After the economic crash of 2008, the growth of clean energy slowed—and the outlook for the rest of the decade is single-digit growth, according to analyses by IHS Emerging Energy Research and others. A major factor has been that cash-strapped governments have cut back on subsidies that helped drive the growth in renewables.

The U.K. reshuffled its renewable subsidies, taking away from onshore wind and hydro power, and giving more to tidal and biomass power plants. Scotland—which sets its subsidies separately from the rest of the U.K., and which boasts some of the world’s best wind and tidal resources—also made subsidy support adjustments.

Industry experts fear the U.K. may soon slash solar subsidies by half—after already cutting them earlier this year—so they are encouraging people to install solar systems now.

But the World Wildlife Fund argues that high growth of renewables is still possible, and the U.K. could get nearly all of its energy from renewables by 2030.

In the U.S., solar industry jobs grew about 7 percent in the past year—much faster than job growth in the whole economy, but only about a quarter of the rate that the industry had expected, according to the Solar Foundation’s newly released National Jobs Census.

High-Tech Efficiency

In Europe, “business as usual will not be an option for most energy utilities,” according to McKinsey analysts who argued that energy demand is reaching a peak, and existing technologies could drastically cut consumption. In response, utilities should look to other services to keep their revenue up, such as selling solar panels, insulation, or central control units that track and manage a building’s electricity consumption.

One company is already trying to make such products cool. Nest Labs, a well funded start up founded by former Apple employees, have created a thermostat that studies your habits to help adjust the temperature to save energy.

Climate Change Conundrum

Climate change could exceed dangerous levels in some parts of the world during the lifetime of many people alive today, according to research papers published in the journal Nature.

University of Washington Professor of Philosophy Stephen Gardiner argued in Yale Environment 360 that humanity’s institutions aren’t up to the ethical challenge presented by environmental change.
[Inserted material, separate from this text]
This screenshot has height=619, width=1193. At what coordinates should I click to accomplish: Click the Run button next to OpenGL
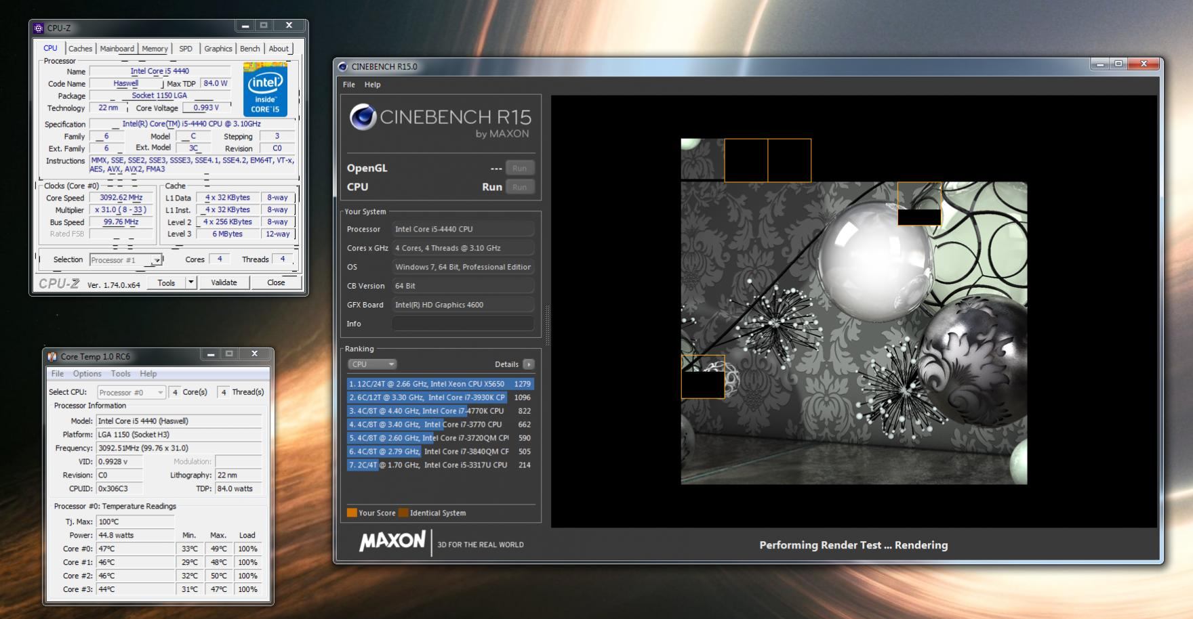tap(519, 168)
As these problems get worse, he argues, we might see apush for technological fixes such as geoengineering.

Some scientists are looking into such methods, and a U.K. group had planned a test flight of a balloon tethered to a hose—the kind that could shoot reflective aerosols into the atmosphere, scatter sunlight and potentially cool the planet. But that group postponed its test until spring to allow “more engagement with stakeholders”—which New Scientist argued is crucial.
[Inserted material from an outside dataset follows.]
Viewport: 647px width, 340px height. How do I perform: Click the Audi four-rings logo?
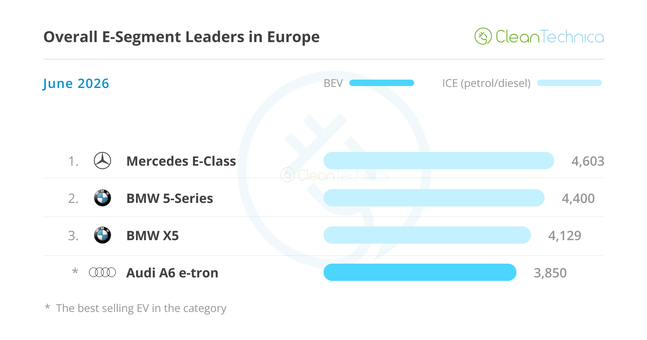tap(102, 272)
Most of the public is not against such research on “solar radiation management” according to a new survey. But critics say the survey may be some biased toward geoengineering research.

Skeptic Changes Mind

A study led by a self-described climate change skeptic—physicist Richard Muller of the University of California, Berkeley—released results from a re-analysis of temperature records. The “biggest surprise,” Muller said, was how closely his study matched earlier assessments, such as those by NASA and the U.K.’s Hadley Centre. Muller’s study had been hailed by climate change skeptics since it took seriously many of their criticisms.

But in a Wall Street Journal op-ed, Muller said “global warming is real,” and argued no one should be a skeptic about this warming any longer.

The Climate Post offers a rundown of the week in climate and energy news. It is produced each Thursday by Duke University’s Nicholas Institute for Environmental Policy Solutions.